→ **WHAT YOU SHOULD DO**
Everything from the line with "The width and height of the screenshot is (576, 410)." to the end of the data is to be retyped exactly, and nothing else.

→ **DATASET CONTENT**
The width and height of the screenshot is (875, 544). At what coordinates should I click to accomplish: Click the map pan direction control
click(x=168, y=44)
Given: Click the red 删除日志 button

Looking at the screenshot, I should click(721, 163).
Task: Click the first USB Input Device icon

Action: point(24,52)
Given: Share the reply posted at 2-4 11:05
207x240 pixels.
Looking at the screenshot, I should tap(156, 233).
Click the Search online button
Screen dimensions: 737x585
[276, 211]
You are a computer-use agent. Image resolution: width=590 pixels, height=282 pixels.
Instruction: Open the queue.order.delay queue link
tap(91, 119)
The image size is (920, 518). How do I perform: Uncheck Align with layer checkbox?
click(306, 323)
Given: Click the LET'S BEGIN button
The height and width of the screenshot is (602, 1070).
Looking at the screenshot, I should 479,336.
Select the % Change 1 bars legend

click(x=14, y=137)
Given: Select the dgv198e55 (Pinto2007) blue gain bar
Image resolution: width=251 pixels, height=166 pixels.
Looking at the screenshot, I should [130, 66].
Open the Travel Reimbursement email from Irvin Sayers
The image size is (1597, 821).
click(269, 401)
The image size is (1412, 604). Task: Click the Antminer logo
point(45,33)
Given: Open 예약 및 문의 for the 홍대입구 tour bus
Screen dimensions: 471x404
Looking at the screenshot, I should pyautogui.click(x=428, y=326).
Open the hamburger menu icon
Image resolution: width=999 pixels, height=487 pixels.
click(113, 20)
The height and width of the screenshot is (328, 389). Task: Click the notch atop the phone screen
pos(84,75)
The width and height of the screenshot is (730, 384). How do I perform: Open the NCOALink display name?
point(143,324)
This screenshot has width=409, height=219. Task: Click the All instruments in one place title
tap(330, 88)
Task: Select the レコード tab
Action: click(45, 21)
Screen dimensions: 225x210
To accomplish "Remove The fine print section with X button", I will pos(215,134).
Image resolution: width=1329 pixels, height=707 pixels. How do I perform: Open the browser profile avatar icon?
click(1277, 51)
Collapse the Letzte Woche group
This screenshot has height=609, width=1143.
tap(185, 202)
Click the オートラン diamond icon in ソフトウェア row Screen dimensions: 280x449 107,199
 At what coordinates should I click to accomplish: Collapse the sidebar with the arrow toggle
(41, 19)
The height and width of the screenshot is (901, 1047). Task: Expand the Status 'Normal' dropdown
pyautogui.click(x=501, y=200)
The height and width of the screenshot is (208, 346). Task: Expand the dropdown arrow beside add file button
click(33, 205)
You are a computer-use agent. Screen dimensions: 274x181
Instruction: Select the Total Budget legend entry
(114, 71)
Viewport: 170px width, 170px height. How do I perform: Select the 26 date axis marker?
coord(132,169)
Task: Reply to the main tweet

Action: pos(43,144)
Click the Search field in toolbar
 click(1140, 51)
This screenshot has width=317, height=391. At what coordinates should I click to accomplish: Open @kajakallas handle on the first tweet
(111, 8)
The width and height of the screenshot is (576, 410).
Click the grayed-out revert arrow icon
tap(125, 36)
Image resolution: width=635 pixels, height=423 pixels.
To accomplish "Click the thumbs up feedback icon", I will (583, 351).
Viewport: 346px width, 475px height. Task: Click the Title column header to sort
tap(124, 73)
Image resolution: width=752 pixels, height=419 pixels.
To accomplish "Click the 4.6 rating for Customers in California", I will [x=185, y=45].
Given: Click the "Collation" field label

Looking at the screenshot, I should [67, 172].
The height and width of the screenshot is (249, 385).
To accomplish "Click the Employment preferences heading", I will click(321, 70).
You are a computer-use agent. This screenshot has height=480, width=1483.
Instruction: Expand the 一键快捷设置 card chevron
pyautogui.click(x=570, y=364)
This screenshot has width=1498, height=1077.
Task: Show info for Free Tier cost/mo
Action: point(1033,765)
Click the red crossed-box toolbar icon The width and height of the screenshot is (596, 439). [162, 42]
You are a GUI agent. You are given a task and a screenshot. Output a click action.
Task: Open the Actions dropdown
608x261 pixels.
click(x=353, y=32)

→ **RESPONSE AREA**
The width and height of the screenshot is (576, 410).
Click the grayed-out revert arrow icon
tap(125, 36)
Image resolution: width=635 pixels, height=423 pixels.
To accomplish "Click the thumbs up feedback icon", I will (583, 351).
Viewport: 346px width, 475px height. Task: Click the Title column header to sort
tap(124, 73)
Image resolution: width=752 pixels, height=419 pixels.
To accomplish "Click the 4.6 rating for Customers in California", I will [x=185, y=45].
Given: Click the "Collation" field label

Looking at the screenshot, I should [67, 172].
The height and width of the screenshot is (249, 385).
To accomplish "Click the Employment preferences heading", I will click(321, 70).
You are a computer-use agent. This screenshot has height=480, width=1483.
Instruction: Expand the 一键快捷设置 card chevron
pyautogui.click(x=570, y=364)
This screenshot has width=1498, height=1077.
Task: Show info for Free Tier cost/mo
Action: point(1033,765)
Click the red crossed-box toolbar icon The width and height of the screenshot is (596, 439). [162, 42]
You are a GUI agent. You are given a task and a screenshot. Output a click action.
Task: Open the Actions dropdown
608x261 pixels.
click(x=353, y=32)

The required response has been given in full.